I have a confession to make. In a previous post, I referred to the geological feature known as a Sound as being the New Zealand equivalent of a Fiord.
I have come to learn that this is seriously incorrect – they are distinct features and confusing one with the other is a bit like confusing a puddle with a lake.
For clarity therefore, here is the definition.
A Sound is a waterway formed by the action of a river, which results in a v-shaped valley. A fiord is created by the movement of ice, usually in glacial form, which results in those lovely u-shaped valleys that you probably remember from the geography lessons of your youth.
All this geography aside, I will now talk about Milford Sound, which is actually a fiord (I’m not the only one who gets these things wrong, although at least my efforts don’t end up on atlases), in the World Heritage listed Fiordland National Park, on the south west coast of New Zealand’s south island.
A bit of perspective for you. Fiordland National Park is fairly big. It takes up about 10% of New Zealand’s entire land mass. As well as that, everything in Fiordland National Park is pretty big. Lakes are deeper, longer and, I would guess, somewhat colder than in other parts.
Mountains rise out of the sea in distances that can be measured in kilometres. Glacially formed valleys challenge your brain to comprehend the scale of the sight before your eyes, as tiny camper vans and cars crawl like ants on the snake like roads that traverse the area.
So that was the scale. It’s a big place, with some big things in it. Big, impressive, snow capped things.
One of the main drawcards of the Fiordland National Park, and in fact, of all of New Zealand, is the Milford Sound. If you are a Kiwi, this tops the list of the 101 things you must see before you die (yes, there is an actual list).
Specifically, the main attraction is the Mitre Peak, a mountain which rises up out of the Sound to a rather jaw dropping height of 1692m, making it one of the highest mountain peaks in the world of its kind.
There are a number of ways to experience Milford Sound. Scenic flights are one. Walking the Milford Track is another. Standing on the jetty at the Milford Sound cruise terminal is a third option.
But probably the option that most of the half million or so people who come through here yearly choose, and also the one that I went for, is to take a cruise, lasting in the region of two hours, which takes you out into the Sound itself, right out to the where it meets the Tasman Sea, and then back again. Which was what I did.
Given that so many people visit this part of the world, and the fact that the weather was somewhat stunning (a blessing for a part of the world where they experience 8000mm of rain a year, and a drought is called if more than nine days go by without precipitation), I was a little bit surprised to find that my boat, which could probably accommodate at least 200 people without any trouble, had a grand total of nine passengers.
This was something to do with giant clouds of ash wreaking havoc on flights, but did mean that I had no problem finding a spot to take photos.
Which was a good thing. Because one thing that this journey does is astound you with visual wonders that require you to attempt to capture their beauty, and then wonder quite how to do so in a medium that doesn’t let you print life sized pictures of kilometre high mountains.
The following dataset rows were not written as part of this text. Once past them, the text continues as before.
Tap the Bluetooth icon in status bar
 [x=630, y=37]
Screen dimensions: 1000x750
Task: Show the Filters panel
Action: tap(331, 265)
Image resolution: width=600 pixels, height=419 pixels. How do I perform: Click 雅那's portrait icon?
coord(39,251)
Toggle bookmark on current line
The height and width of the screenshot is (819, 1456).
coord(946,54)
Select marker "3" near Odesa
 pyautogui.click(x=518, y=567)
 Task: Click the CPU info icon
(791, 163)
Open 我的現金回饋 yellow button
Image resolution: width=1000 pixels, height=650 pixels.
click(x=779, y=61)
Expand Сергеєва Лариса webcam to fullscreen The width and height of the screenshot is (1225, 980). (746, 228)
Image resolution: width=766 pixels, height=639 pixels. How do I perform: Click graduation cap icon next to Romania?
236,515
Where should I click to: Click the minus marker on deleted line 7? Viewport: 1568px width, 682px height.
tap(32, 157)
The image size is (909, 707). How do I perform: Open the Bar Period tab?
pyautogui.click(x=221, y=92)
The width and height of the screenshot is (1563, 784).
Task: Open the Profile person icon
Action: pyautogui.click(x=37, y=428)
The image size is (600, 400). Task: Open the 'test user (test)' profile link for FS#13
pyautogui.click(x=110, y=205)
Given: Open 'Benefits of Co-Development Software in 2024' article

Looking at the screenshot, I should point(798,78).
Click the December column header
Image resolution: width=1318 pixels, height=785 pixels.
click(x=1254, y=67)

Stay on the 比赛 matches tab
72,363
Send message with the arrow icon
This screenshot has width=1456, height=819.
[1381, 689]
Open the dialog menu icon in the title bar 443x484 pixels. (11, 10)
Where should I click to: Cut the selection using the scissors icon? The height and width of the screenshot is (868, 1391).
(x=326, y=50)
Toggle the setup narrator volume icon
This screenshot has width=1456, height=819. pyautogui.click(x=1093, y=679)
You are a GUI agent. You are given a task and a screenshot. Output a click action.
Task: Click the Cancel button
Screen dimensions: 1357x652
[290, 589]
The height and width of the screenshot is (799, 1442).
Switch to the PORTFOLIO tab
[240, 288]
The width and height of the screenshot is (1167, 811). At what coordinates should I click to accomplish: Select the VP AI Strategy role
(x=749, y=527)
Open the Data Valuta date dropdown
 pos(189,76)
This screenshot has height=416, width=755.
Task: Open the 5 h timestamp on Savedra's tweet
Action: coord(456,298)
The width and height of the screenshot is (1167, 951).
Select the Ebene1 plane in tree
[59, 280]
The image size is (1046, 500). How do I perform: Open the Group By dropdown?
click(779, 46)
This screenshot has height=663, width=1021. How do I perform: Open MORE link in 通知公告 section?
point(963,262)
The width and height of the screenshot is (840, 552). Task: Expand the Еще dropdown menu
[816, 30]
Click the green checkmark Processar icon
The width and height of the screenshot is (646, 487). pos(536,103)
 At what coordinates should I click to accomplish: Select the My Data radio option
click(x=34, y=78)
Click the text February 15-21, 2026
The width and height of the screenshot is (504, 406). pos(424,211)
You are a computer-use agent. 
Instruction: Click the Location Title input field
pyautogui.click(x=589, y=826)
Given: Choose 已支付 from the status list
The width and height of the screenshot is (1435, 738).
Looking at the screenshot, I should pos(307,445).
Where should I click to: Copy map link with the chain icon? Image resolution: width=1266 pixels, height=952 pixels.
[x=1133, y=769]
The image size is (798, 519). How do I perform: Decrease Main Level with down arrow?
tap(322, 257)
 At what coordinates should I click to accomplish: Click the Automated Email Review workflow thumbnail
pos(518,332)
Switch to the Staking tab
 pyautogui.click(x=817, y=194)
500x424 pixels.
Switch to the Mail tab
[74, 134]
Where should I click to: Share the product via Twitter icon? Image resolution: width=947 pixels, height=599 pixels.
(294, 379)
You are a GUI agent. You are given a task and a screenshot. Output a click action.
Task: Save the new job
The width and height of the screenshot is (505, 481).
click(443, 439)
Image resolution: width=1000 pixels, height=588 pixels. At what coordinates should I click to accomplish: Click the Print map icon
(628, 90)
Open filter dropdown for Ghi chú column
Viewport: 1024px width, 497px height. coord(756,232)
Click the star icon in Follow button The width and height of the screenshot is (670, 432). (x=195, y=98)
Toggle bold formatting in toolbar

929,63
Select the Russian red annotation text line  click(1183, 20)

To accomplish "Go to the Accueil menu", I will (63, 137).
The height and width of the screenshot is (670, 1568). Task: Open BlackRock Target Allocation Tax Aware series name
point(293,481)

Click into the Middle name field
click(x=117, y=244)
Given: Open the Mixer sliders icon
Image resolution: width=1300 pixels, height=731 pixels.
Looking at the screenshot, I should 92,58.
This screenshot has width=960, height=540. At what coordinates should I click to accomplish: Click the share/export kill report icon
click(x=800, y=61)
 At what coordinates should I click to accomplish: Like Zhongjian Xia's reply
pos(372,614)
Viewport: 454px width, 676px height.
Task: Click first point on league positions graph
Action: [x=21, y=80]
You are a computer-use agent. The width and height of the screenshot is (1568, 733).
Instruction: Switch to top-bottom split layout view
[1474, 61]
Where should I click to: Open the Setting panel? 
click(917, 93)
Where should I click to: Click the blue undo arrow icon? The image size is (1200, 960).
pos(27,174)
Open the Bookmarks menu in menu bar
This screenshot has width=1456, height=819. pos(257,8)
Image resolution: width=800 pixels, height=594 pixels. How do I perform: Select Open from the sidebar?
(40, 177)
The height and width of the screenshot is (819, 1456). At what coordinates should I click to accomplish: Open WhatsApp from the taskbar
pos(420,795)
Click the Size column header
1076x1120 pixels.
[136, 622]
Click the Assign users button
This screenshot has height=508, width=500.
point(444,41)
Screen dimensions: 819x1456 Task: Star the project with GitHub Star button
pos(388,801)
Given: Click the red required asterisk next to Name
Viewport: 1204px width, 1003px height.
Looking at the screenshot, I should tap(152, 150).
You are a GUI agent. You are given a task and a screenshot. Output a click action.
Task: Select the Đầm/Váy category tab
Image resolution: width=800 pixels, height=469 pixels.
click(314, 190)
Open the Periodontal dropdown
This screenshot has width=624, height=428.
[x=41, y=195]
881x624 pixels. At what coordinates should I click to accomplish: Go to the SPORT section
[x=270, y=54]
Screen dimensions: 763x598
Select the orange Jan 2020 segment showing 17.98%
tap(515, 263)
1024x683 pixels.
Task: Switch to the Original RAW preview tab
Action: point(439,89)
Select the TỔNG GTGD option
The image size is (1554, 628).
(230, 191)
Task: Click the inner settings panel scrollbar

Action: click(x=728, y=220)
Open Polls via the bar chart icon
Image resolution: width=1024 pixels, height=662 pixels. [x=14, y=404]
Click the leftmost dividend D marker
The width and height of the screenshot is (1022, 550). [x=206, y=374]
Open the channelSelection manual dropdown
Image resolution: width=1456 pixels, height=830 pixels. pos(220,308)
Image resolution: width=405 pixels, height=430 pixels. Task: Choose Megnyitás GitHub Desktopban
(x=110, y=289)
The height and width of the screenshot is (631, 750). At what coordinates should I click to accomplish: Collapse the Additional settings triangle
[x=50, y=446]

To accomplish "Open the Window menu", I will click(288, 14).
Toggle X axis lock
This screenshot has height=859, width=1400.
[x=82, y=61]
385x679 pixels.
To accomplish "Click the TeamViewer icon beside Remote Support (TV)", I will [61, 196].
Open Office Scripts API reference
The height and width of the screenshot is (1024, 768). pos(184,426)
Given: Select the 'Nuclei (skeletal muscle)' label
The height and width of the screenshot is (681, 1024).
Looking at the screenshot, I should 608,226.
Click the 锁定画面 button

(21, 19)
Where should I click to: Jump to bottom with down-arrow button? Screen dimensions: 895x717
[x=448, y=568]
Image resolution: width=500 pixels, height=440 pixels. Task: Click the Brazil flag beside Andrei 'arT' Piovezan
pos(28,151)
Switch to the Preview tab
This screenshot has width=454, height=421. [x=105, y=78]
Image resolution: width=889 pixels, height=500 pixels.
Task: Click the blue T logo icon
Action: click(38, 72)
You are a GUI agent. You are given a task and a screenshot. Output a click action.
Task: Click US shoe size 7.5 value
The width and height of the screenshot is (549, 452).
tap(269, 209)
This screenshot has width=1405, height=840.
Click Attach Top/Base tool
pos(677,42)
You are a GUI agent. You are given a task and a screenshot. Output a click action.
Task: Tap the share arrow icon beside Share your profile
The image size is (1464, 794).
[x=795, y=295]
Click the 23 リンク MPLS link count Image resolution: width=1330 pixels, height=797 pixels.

The cruise was pretty wonderful. The boat nosed it’s way into waterfalls, sailed along the edge of cliffs that rose dizzyingly into the sky, and even managed to find a pod of dolphins that played in the bow wave. It really was awe inspiring stuff.
Of course, the boat ride, whilst the main highlight, wasn’t all that there was to do in this part of the world.
The 119km drive from Te Anau to Milford Sound itself was a pretty awe inspiring journey in itself, with hair raising roads and spine tingling vistas around pretty much every corner. There was even a tunnel, hand hewn over a period of twenty years, forming part of the route, angling down through the mountain at a 1 in 10 ratio for a kilometre.
We even did a bit of a walk in the park, walking up a part of the world famous Routeburn track, the other end of which we had walked from Glenorchy. Admittedly we have missed out the middle, but this is about the closest we have come now to doing a great walk on the south island.
The views from the walk were spell binding, with snow lined mountains all around, and endlessly blue skies stretching beyond. Quite marvellous stuff.
As always, there are were far more things to do here than budget allowed for, with trips to Doubtful Sound (argued to be better than Milford by some, although better can probably be substituted for different) available, as well as all the usual Kiwi adventure activities.
We, though, were delighted to have been provided with two days of absolutely glorious weather in which to enjoy the park, and views that we will never forget.